I could write a doctoral thesis about these topics. Having flown around the world, literally, several times, and visited people in their homes in some of the poorest of the poor locations on the planet. (One story I’ve told here before, is a “house” I visited in Manila. They walked me up the stairway on the side of a building, and then they just stopped on a platform between stairs, and told me they lived there. I was like, but where is your bed? Where do you do your food? How do you all fit here? And she showed how her family squeezed up against the wall together at night, and showed me her Bunsen burner type device upon which they made their food. I literally left my team with her, and just went out into the rain and cried. Just blew my mind.) And this is 100% complicated, all the complications.

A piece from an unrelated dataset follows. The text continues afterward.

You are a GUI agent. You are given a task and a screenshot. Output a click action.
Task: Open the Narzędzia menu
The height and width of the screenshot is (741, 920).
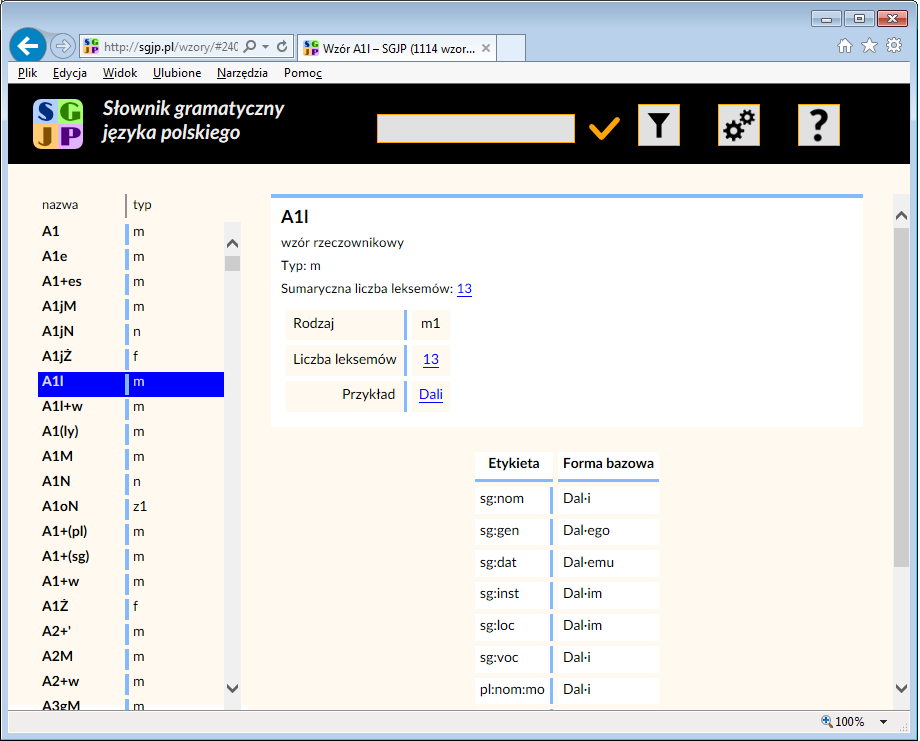(x=242, y=73)
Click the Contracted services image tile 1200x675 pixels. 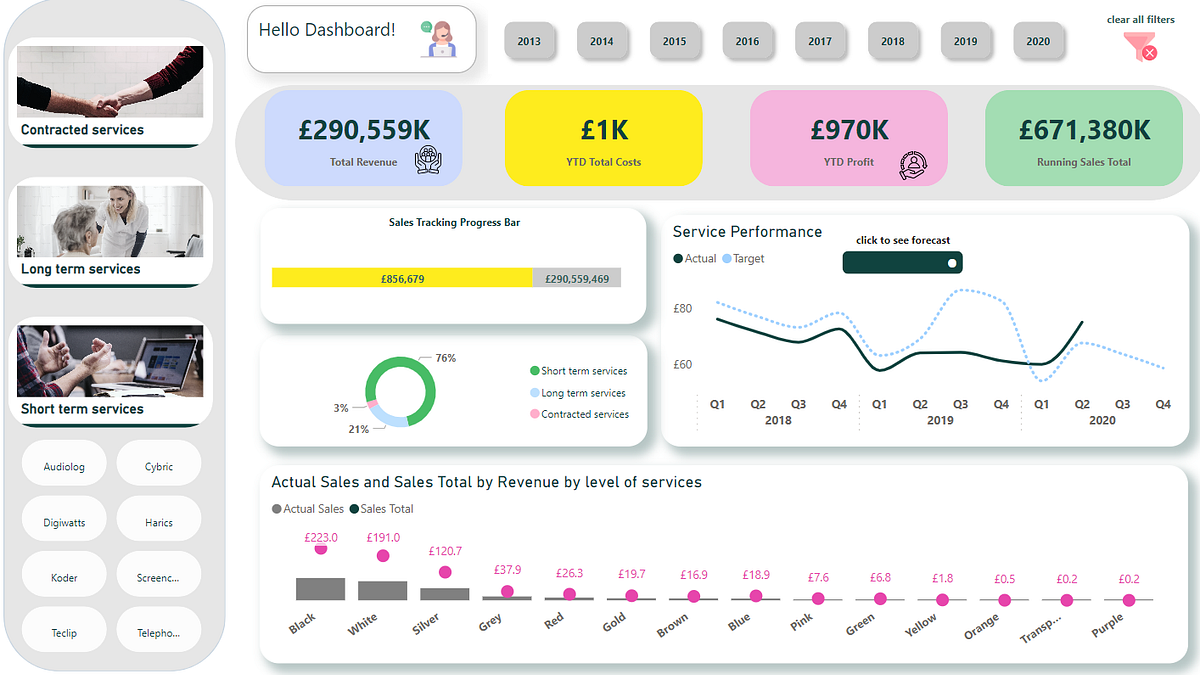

Can a person have more than his fair share? Can one person have too much? Should those that have “extra” share? How does one do this sort of “sharing”? Hell, just yesterday, Elon Musk just said he’d sell 6b in stock in order to fight world hunger. All he wants is that the spending transcripts would get open sourced. Which is fantastic. But should he even make those demands? It’s all very complicated.

My issue though with the ending is Cariño’s just showing up at the house. Did the movie do the heavy lifting necessary to make that make sense?? I don’t know. I was once visiting a child in the hills of Lima Peru, and there were shacks all around me. And I was sort of surrounded. I was there to bring gifts to the family, some food, school supplies, etc. But the “neighborhood” people, just got really edgy about my being there. They started saying things like, “For $10, I’ll show you my house too.” “$20 for a photo.” My translator didn’t even need to translate, I know enough Spanish to have understood the point these folks were making. And they aren’t wrong, right? It’s really, really, complicated.

Final Thoughts

But I loved the movie all the same! Even the chaos of rich people vs. poor people. That might have even made the movie even more interesting… right? Whether you agree or disagree, doesn’t really matter. The spice of it makes it even more interesting. But both of these people are just compelling, very interesting characters… an enjoyable mix.